» **Texto extraído**:

No todos los besos se recuerdan, como no todos los momentos que consideramos extraordinarios vuelven a nuestra memoria. Cuando esto ocurre pasan a ser recuerdos de largo alcance. Podemos una y otra vez traerlos al presente para disfrutarlos de nuevo con algún detallito de más o de menos. Traigo el ejemplo para mí imborrable, de mi encuentro con El beso, la escultura de Auguste Rodin, que dedicara a los amantes Paolo y Francesca, personajes de la Divina comedia. La escultura causó tal efecto en mí que mantengo vivido mi caminar hacia el salón donde se encontraba y la mirada de universitaria maravillada. Recuerdo la luz que entraba por los ventanales de madera y los cordones que guiaban a los visitantes a través de la exposición.
La escultura se trataba de una pareja surgida en un bloque de piedra de mármol, entrelazada en sus cuerpos, abrazada y unida por el beso más amoroso, romántico y pasional que había visto. En ella, el duro material se transformaba en una ola de expresivo amor humano entre una pareja. Una ola que me arrastraba y me envolvía como si yo también fuera parte de ella. Varias veces le di la vuelta a la escultura, sin que ninguna parte de sus cuerpos fallara en el mensaje. Toda ella era un beso magnificado por la expresión lograda a través del material y su modelado. Las figuras, tanto del hombre como de la mujer conducían su esqueleto, toda su musculatura, así como las piernas, los brazos y las manos hacia el rostro unido por las bocas.
Sin duda pertenecía al reino de la belleza, pero había algo más que la hacía diferente e inolvidable para mí.
Una breve excursión por mi vida de ese momento me hace recordar que las ideas que tenía sobre el amor contribuyeron a mantener el recuerdo. Ideas que, aunque universales, siempre tienen matices al estar sesgadas por las emociones particulares, pero que captaron como espejos lo similar en las ideas que Rodin tenía sobre los amores míticos, prohibidos y universales narrados en la Divina comedia.

» **Datos registrados**:
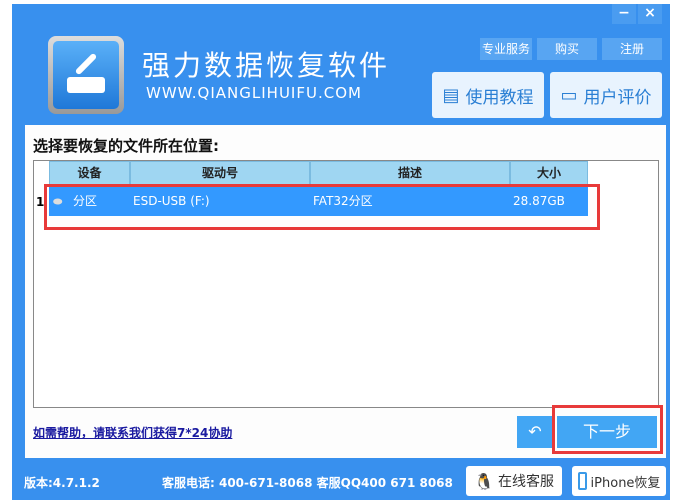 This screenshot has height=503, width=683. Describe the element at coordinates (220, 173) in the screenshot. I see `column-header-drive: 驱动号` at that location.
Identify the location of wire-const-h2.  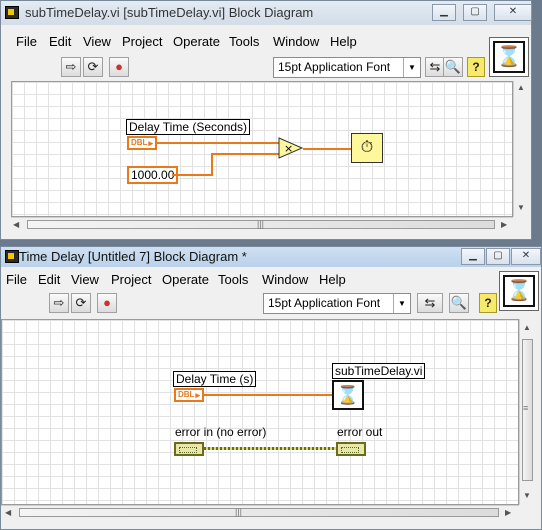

» **Tareas**:
1/ En el texto sobre El beso de Rodin, ¿a qué amantes dedicó Rodin la escultura?
2/ Según el texto sobre El beso de Rodin, ¿qué contribuyó a mantener vivo el recuerdo de la escultura? Explícalo en una a tres oraciones.
3/ Retoma el texto sobre El beso de Rodin y continúalo a partir de su última oración.
Las líneas registradas son un material independiente del texto sobre El beso de Rodin.

» **Respuestas**:
1/ A Paolo y Francesca, personajes de la Divina comedia.

2/ Contribuyeron las ideas sobre el amor que se tenían en ese momento de la vida. Esas ideas, aunque universales y con matices por las emociones particulares, captaron como espejos lo que se parecía a las ideas de Rodin sobre los amores míticos, prohibidos y universales narrados en la Divina comedia.

3/
Claro está que esta reflexión la hago ahora después de muchos años y de comprobar que el recuerdo sigue vivo dentro de mi urna de los inolvidables y sigue palpitando en mi experiencia sensible. ¿Por qué era un recuerdo tan indeleble?
He pensado mucho antes de darme una respuesta a esta interrogante hasta que apareció ante mí la caja de Pandora. Sí, la mítica caja que Pandora abrió con los males del mundo. Todo lo contrario, a la armonía del amor ideal. Pero así fue como quede enganchada con la representación escultórica del beso.
Suma de experiencias
¿Qué quiero decir con esto? Que la representación del amor como emoción primigenia, como belleza moral, como sentimiento profundo y generativo de bienes, no habría tenido el mismo impacto sin que yo también tuviera dentro de mi experiencia sensible —además del amor de crianza, de la educación sentimental y los ideales judeocristianos—, otras emociones y sentimientos como el miedo, la tristeza, la rabia, etc. Porque las emociones funcionan en equipo.
No podemos sentir de la misma manera una emoción como el amor, habiendo o no sentido las otras emociones de alguna manera. Tampoco podemos sentir el amor de la misma manera todos, porque cada quien guarda además de su educación sentimental, su propia caja de Pandora.
La experiencia sensible que tengamos es también el resultado de la educación recibida para traducirla, procesarla e incluirla en algún archivo de la vida, de tal manera que al educarnos con las emociones es porque las conocemos, aunque sea por medio de las representaciones del arte o de las informaciones que nos llegan. Sin todas las emociones no podemos comprender una sola. Sin haber sentido amor en la infancia no podemos sentir amor de adultos, pero también sin haber sentido la soledad y la tristeza no podemos reconocer la alegría cuando ya se han ido.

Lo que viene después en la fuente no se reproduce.